● The task: Lay out the listing lines from the one containing "Viewport: 621px width, 463px" through the one containing "Looking at the screenshot, I should click(x=854, y=65)." as a Markdown table with the columns Row and Line, skipping any blank lines. Leave the pictures out of the answer.

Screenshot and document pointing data
☆ ☆ ☆ ☆ ☆

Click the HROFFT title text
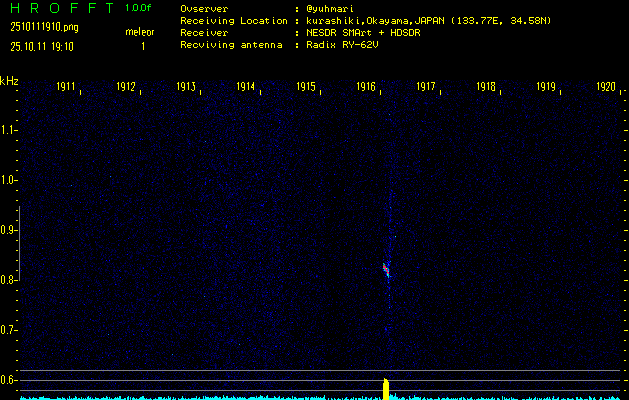This screenshot has height=400, width=629. pos(61,8)
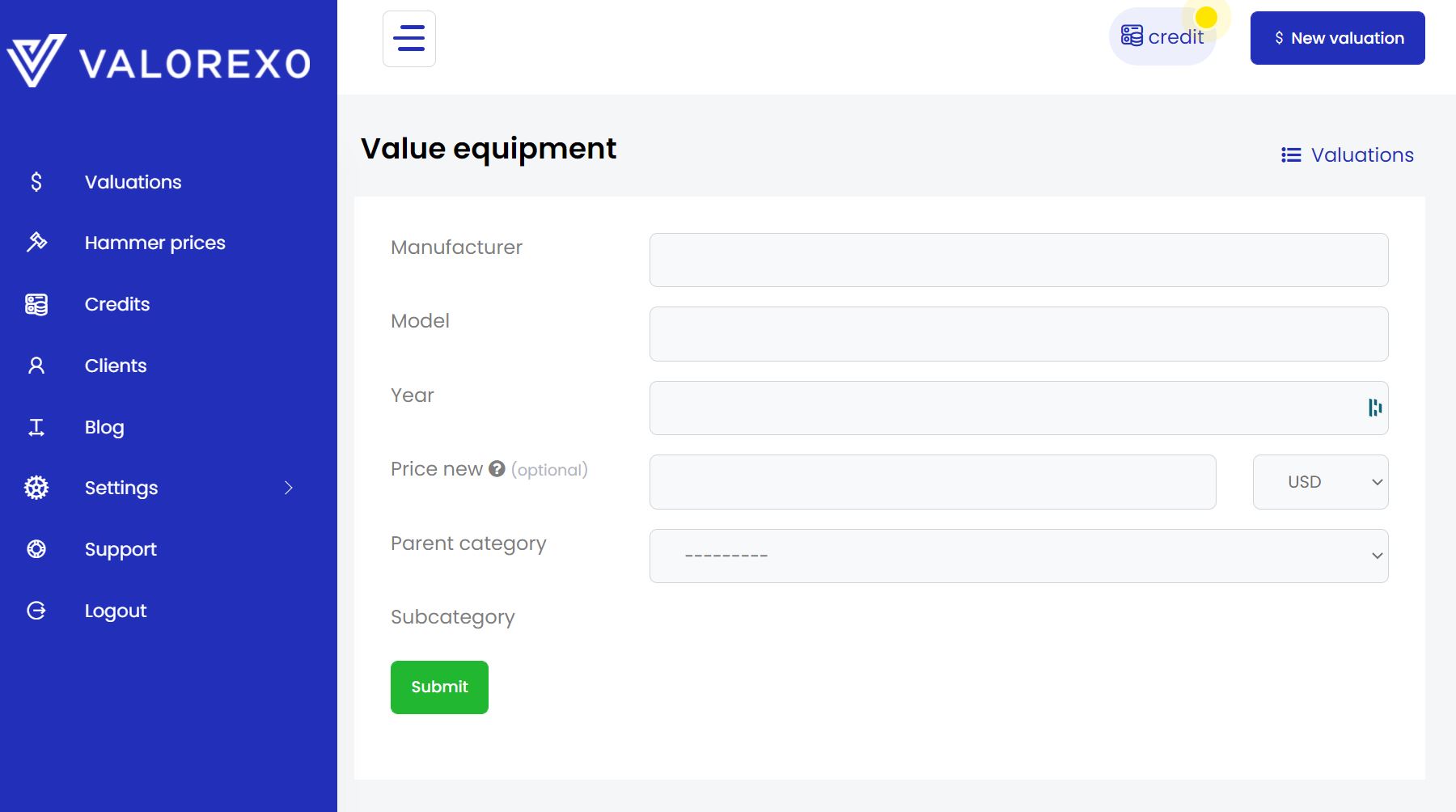Click the Hammer prices gavel icon

point(36,243)
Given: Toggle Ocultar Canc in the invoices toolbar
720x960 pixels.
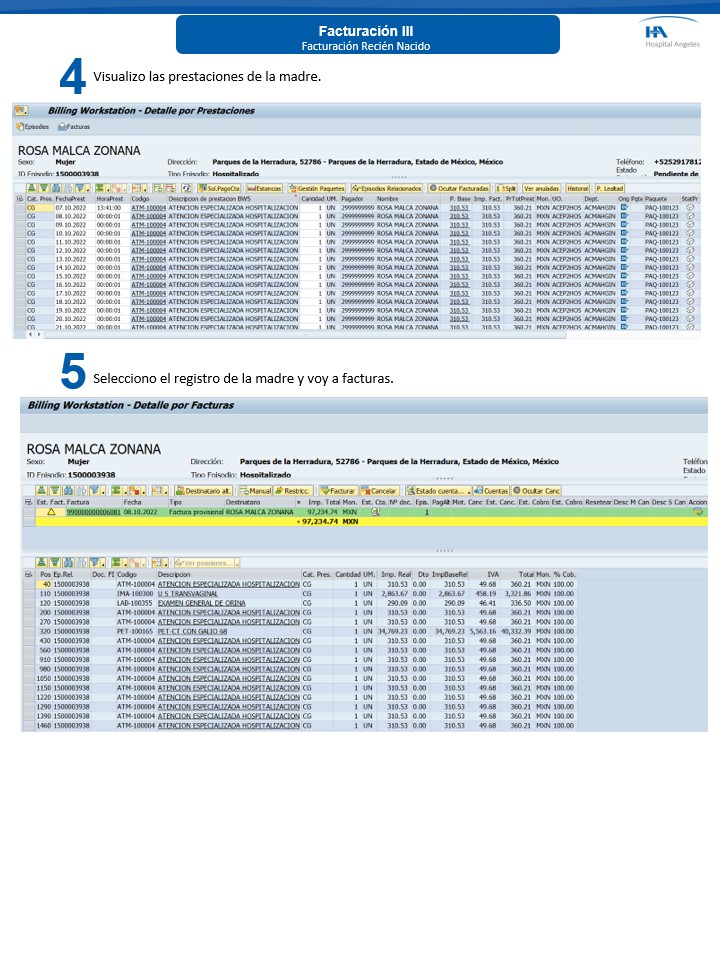Looking at the screenshot, I should point(536,491).
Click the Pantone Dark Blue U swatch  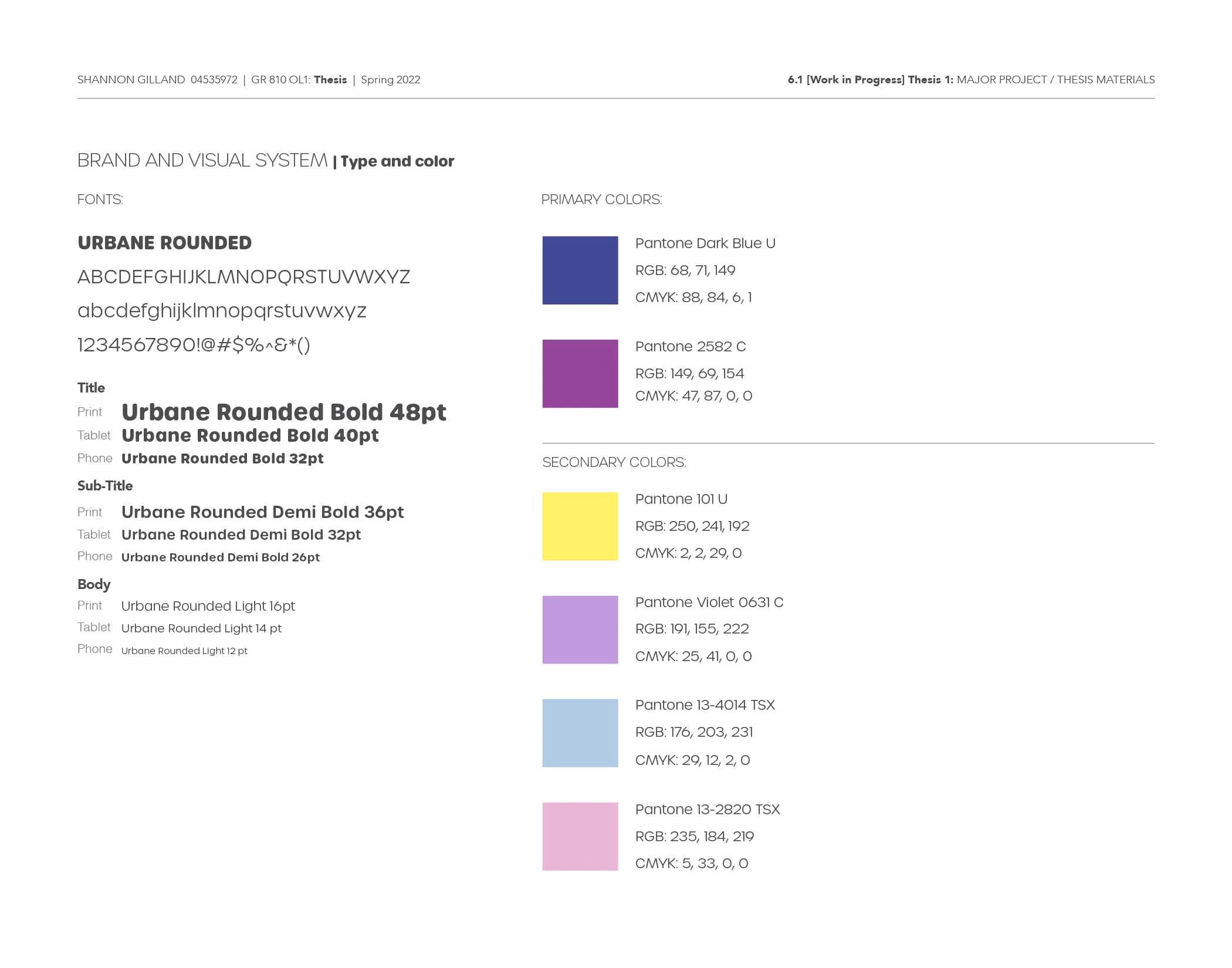tap(580, 270)
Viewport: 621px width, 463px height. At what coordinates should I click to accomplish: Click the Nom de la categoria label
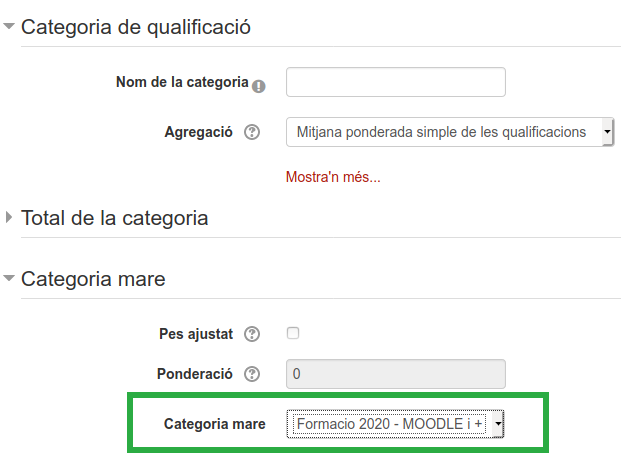[x=182, y=82]
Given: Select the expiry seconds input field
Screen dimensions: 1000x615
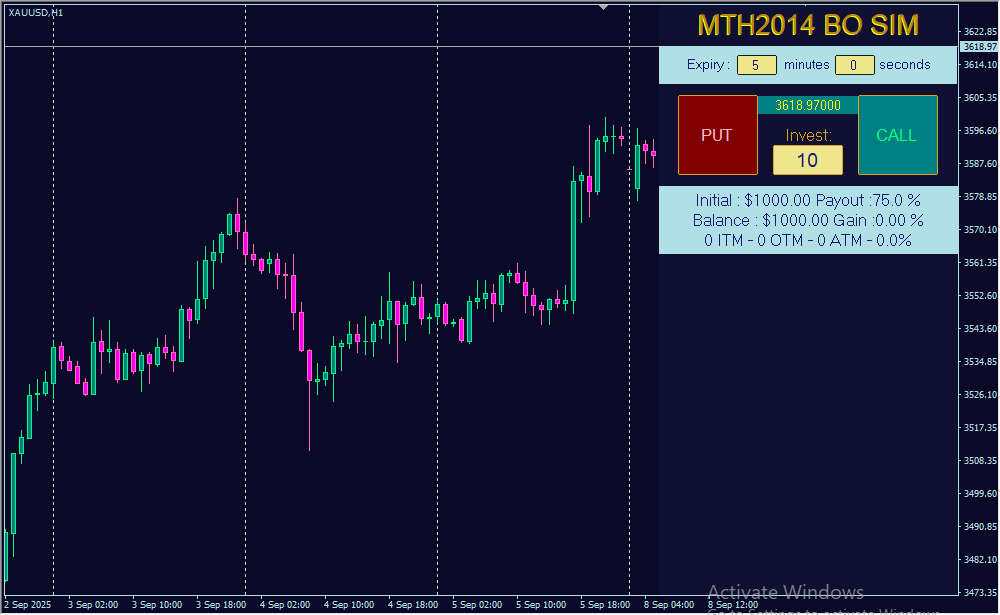Looking at the screenshot, I should click(x=854, y=65).
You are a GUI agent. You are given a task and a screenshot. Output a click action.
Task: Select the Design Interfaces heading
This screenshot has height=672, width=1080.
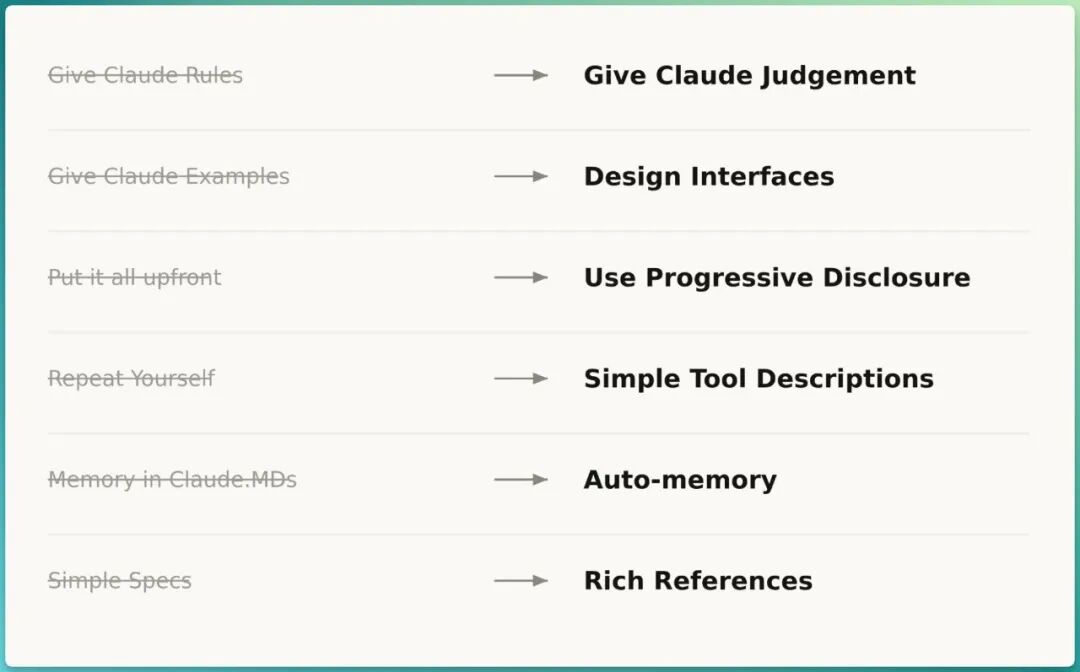(x=709, y=176)
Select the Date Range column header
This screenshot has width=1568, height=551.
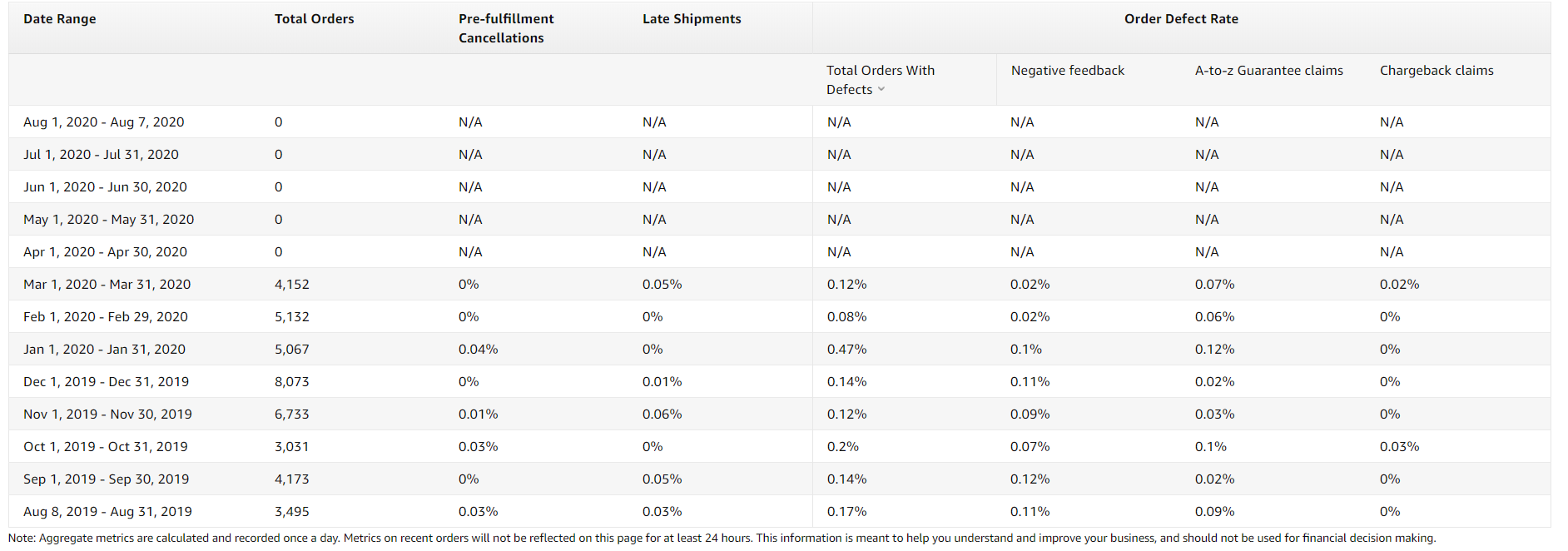60,19
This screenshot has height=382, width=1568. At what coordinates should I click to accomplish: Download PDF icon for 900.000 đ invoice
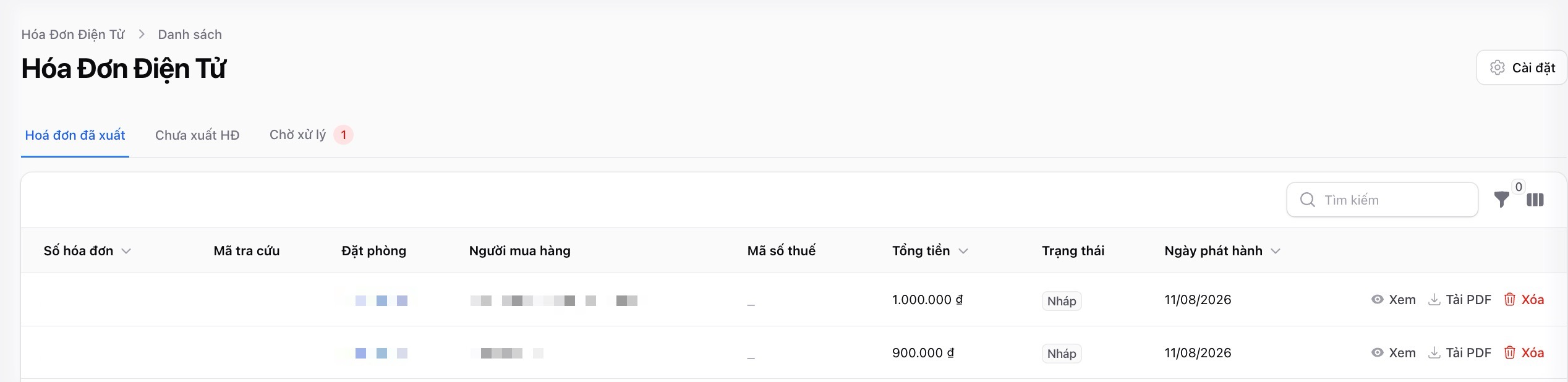(1434, 353)
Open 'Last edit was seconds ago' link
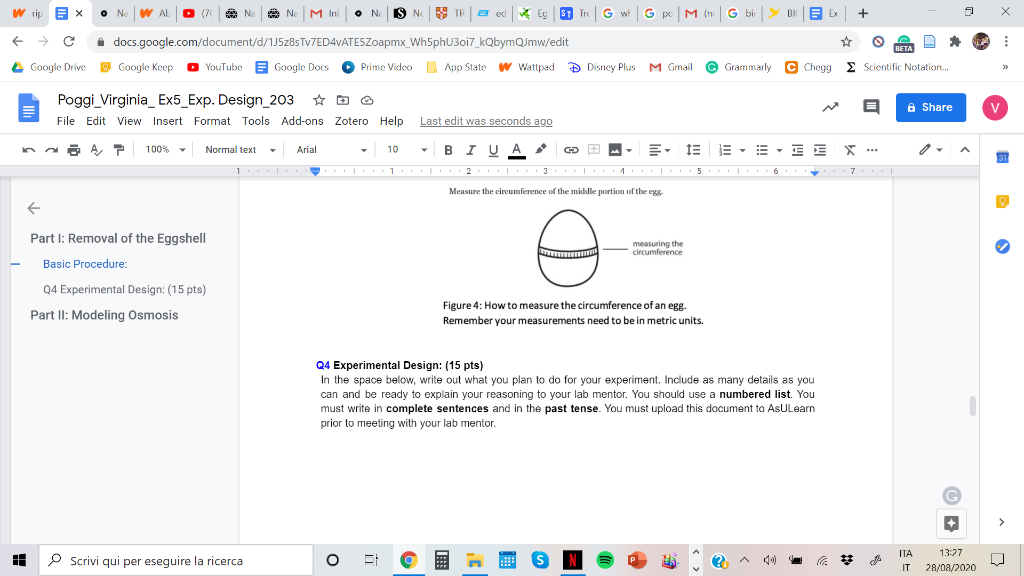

☆ ☆ ☆ ☆ ☆

● Finished task:
| Row | Line |
|---|---|
| 1 | Viewport: 621px width, 463px height. At what coordinates should I click to accomplish: Click the Nom de la categoria label |
| 2 | [x=182, y=82] |
| 3 | Given: Select the expiry seconds input field |
| 4 | Screen dimensions: 1000x615 |
| 5 | Looking at the screenshot, I should click(x=854, y=65). |